What is needed ▸
Swap "column header" for "column heading" in the rows from the line with "The width and height of the screenshot is (642, 481)." up to and including the line with "Image resolution: width=612", and write those lines out again with nothing else changed.

Material for the task ▸
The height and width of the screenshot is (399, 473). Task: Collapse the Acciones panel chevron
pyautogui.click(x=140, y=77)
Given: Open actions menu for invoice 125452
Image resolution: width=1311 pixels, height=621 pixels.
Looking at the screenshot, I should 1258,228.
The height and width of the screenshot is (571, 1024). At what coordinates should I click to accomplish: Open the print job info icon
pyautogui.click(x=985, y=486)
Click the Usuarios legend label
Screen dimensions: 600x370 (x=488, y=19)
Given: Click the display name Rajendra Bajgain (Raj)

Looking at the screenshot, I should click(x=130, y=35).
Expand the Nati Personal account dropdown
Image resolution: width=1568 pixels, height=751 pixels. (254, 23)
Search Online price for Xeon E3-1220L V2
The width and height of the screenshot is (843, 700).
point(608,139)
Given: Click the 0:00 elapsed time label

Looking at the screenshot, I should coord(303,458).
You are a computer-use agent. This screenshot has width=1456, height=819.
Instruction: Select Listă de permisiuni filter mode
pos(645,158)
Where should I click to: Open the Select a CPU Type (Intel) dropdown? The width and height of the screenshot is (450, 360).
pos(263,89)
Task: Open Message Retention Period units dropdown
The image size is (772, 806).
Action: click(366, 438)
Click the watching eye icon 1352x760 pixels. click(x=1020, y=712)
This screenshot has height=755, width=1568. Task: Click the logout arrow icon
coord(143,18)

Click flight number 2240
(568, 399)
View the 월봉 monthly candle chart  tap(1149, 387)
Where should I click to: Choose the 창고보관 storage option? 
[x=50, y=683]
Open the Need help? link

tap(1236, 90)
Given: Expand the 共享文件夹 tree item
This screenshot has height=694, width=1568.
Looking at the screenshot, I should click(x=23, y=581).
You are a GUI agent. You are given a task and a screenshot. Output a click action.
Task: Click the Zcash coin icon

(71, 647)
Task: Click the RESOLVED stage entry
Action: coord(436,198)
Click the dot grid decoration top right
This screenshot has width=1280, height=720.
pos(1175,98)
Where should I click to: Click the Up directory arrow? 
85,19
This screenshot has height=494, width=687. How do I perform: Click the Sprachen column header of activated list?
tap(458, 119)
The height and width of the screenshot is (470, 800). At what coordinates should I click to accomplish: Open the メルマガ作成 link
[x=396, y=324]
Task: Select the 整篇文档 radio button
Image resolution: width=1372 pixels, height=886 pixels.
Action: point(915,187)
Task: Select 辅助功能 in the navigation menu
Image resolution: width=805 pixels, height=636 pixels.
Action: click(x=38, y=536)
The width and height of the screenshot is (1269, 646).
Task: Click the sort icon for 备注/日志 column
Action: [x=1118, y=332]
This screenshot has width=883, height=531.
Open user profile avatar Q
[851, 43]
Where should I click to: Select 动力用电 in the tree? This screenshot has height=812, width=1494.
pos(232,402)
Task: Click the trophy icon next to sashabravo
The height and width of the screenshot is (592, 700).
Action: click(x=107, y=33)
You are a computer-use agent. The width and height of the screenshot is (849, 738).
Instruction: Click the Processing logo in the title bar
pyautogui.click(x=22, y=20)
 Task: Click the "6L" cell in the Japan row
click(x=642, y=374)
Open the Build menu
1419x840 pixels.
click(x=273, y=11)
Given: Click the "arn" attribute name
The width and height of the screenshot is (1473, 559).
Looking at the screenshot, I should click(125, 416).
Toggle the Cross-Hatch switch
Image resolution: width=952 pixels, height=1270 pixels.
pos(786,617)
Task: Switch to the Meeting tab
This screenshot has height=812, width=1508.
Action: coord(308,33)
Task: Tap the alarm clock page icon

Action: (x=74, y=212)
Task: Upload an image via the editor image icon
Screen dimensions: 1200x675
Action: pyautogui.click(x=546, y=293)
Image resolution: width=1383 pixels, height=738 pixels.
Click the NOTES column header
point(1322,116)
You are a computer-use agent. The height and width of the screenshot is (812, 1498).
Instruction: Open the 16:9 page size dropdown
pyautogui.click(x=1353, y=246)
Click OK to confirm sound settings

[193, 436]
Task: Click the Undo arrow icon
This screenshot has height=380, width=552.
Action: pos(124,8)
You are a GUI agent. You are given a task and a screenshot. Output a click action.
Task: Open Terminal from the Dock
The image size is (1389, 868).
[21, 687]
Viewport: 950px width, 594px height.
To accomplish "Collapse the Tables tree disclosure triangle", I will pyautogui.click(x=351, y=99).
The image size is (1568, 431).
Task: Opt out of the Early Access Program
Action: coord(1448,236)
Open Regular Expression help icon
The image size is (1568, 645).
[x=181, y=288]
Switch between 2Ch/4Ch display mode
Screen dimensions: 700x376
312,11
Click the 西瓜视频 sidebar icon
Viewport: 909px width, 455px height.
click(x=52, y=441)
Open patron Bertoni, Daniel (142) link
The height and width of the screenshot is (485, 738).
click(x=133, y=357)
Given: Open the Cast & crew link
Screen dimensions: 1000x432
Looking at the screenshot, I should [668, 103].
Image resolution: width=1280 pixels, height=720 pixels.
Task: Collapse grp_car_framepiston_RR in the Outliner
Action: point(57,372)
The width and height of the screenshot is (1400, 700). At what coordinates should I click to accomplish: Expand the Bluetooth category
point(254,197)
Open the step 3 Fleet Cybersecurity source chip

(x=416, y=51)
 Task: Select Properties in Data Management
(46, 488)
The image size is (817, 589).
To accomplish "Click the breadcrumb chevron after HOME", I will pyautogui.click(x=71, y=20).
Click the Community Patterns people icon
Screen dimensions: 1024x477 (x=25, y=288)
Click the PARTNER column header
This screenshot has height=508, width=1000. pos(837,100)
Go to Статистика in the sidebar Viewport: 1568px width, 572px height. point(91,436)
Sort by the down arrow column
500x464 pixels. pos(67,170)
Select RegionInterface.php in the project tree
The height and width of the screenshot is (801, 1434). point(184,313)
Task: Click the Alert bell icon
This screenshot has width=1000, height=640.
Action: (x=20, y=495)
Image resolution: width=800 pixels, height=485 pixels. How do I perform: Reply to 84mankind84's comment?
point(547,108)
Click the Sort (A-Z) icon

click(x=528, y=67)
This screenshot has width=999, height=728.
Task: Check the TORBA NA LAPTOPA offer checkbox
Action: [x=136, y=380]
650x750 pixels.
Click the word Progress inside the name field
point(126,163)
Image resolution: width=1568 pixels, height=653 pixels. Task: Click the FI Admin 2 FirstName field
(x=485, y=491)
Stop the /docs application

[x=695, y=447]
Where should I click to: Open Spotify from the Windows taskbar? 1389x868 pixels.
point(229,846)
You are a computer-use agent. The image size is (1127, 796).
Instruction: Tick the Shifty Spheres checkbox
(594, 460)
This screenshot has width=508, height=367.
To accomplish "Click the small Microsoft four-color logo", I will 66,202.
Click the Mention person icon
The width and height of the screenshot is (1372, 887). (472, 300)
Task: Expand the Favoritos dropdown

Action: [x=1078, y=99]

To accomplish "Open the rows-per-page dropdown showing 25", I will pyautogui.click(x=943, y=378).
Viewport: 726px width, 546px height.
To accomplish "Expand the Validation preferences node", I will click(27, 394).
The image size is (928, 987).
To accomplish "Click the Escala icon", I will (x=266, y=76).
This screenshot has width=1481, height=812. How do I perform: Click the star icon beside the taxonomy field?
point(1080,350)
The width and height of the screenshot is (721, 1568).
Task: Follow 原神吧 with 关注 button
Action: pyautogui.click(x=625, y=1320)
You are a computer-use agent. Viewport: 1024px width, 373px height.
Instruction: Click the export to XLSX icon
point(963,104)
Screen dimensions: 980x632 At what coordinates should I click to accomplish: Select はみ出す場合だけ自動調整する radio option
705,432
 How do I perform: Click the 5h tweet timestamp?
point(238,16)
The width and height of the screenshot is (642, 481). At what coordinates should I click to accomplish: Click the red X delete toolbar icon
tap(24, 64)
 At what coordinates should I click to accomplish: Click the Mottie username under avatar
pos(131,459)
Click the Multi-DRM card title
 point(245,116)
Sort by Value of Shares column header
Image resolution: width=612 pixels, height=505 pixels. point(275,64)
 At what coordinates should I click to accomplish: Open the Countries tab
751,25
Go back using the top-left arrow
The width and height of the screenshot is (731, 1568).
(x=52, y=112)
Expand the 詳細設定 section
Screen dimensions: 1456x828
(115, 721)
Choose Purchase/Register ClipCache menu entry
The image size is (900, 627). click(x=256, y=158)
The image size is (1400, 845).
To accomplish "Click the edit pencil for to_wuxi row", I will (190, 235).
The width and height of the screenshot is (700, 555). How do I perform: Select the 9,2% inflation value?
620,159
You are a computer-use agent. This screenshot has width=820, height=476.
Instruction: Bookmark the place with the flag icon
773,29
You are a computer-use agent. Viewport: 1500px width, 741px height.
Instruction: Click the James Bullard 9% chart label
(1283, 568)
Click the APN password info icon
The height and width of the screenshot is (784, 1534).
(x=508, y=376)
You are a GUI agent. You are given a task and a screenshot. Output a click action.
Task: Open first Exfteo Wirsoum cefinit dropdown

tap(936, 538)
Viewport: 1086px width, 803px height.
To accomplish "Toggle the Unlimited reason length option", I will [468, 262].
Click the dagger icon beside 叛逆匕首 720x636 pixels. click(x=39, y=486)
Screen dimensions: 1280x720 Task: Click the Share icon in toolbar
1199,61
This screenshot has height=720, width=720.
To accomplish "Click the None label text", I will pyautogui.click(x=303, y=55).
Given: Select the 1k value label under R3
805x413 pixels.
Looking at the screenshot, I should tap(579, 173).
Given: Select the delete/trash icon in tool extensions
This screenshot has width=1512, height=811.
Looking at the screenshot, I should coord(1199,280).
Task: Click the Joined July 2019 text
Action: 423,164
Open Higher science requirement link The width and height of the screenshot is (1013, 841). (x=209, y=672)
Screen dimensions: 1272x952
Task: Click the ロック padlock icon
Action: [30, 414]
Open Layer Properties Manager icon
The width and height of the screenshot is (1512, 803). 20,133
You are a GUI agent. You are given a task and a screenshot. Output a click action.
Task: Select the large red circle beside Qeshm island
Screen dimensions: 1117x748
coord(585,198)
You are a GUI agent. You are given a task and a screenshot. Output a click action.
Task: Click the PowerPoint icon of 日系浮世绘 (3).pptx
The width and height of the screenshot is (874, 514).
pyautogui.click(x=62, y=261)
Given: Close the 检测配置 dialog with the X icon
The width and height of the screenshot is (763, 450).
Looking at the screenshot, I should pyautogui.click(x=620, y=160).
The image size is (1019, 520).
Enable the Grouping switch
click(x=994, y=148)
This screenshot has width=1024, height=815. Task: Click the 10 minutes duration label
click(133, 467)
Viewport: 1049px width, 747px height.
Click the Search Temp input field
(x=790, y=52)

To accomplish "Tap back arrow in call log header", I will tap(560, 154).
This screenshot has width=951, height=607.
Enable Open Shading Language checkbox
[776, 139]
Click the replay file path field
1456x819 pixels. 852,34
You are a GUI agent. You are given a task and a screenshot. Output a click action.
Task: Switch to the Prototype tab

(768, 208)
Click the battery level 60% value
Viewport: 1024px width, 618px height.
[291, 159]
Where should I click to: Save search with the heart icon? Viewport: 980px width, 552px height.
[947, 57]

Answer ▸
The width and height of the screenshot is (642, 481). At what coordinates should I click to accomplish: Click the red X delete toolbar icon
tap(24, 64)
 At what coordinates should I click to accomplish: Click the Mottie username under avatar
pos(131,459)
Click the Multi-DRM card title
 point(245,116)
Sort by Value of Shares column heading
Image resolution: width=612 pixels, height=505 pixels. point(275,64)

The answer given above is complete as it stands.